WireGuard [1], the modern virtual private network (VPN) tunnel software developed by security researcher Jason Donenfeld, offers an easy-to-implement solution that relies on encryption to secure the connection between two endpoints. WireGuard found its way into the Linux kernel 5.6 at the end of March at the same time WireGuard v1.0.0 was released. The VPN program is now available for all common operating systems such as Linux, macOS, Windows, Android, and iOS.

Competition

Before WireGuard conquered the market in 2015, IPsec and OpenVPN were the top two contenders under a free license. Compared to WireGuard, however, both IPsec and OpenVPN are more difficult to set up, which is why WireGuard was already in use before becoming a kernel module.

Linux Torvalds had hoped WireGuard would be merged to the kernel in 2018. In comparison to OpenVPN and IPSec, Torvalds has called WireGuard "a work of art" [2]. If you have followed Torvalds' statements over the years, you know that he is generally very sparing with praise.

WireGuard gets by with only about 4,000 lines of source code. In comparison, OpenVPN together with the required OpenSSL weigh in at around 600,000 lines of code, while IPsec and StrongSwan use more than 400,000 lines. WireGuard offers far less attack potential than its competitors. The software also relies on modern algorithms: ChaCha20 [3] is used for encryption, while Curve25519 handles the key exchange [4].

Fast and Frugal

WireGuard shows its advantages over the established solutions in terms of speed and resource consumption. This manifests itself in far faster and more stable connections, especially when roaming.

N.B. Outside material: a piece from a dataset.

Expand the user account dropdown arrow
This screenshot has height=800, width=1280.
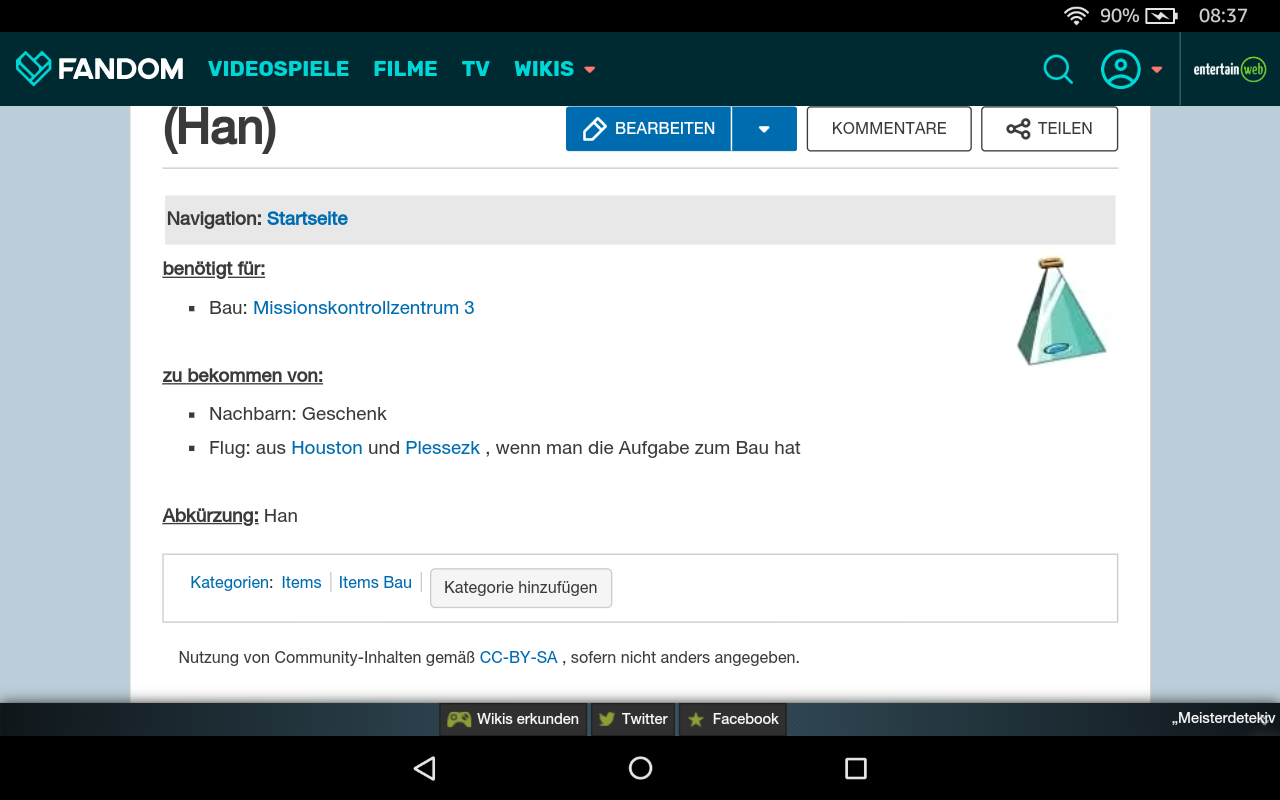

While OpenVPN often consumes 30 percent of battery power on Android, WireGuard keeps this in the lower single-digit range.

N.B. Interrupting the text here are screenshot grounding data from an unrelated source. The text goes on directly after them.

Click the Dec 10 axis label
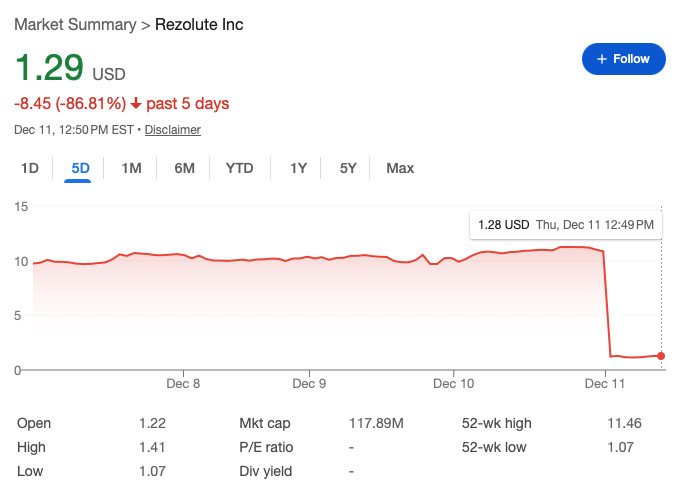Image resolution: width=682 pixels, height=491 pixels. (x=454, y=383)
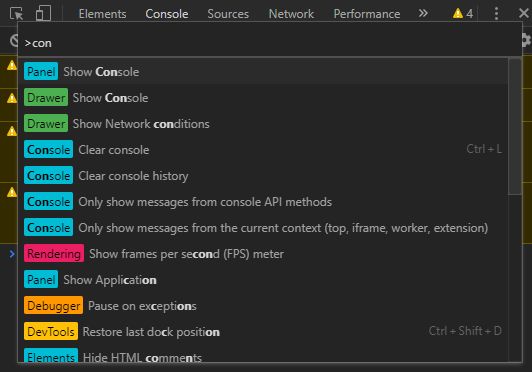Switch to the Network tab
Viewport: 532px width, 372px height.
tap(291, 14)
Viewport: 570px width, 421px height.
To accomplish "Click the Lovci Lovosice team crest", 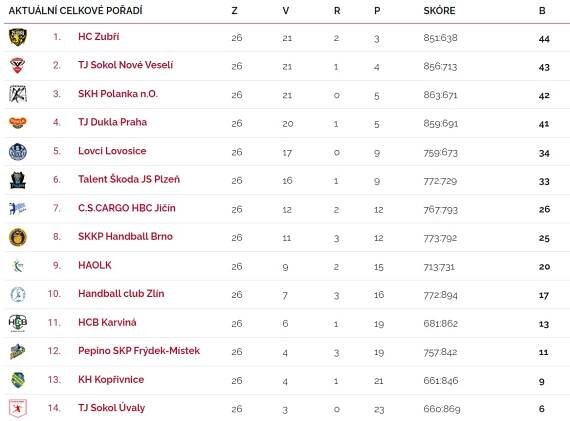I will pos(18,152).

We tested WireGuard with Ubuntu 20.04 LTS, which comes with the backported module for WireGuard in kernel 5.4. Ubuntu users were already interested in WireGuard before its inclusion in the kernel, as evidenced by over 20,000 installations from the WireGuard PPA. There is also a backport for Debian 10 Buster.

Not Just for Linux

WireGuard can also be used with OpenBSD, FreeBSD, NetBSD, macOS, and Microsoft Windows (a stable version is imminent for Windows). For road warriors, there are apps for Android and iOS. You will want to use the original apps rather than third-party apps [5].

You can use WireGuard with modest hardware resources. In terms of the server, you don't need anything faster than an older laptop, a single board computer like the Raspberry Pi, or a rented V-Server on the web. In our test, we used a ThinkPad X220, a device that has been out of service for quite some time (see the box "DynDNS and Port Forwarding"). WireGuard supports constellations with two clients or with one server and multiple clients.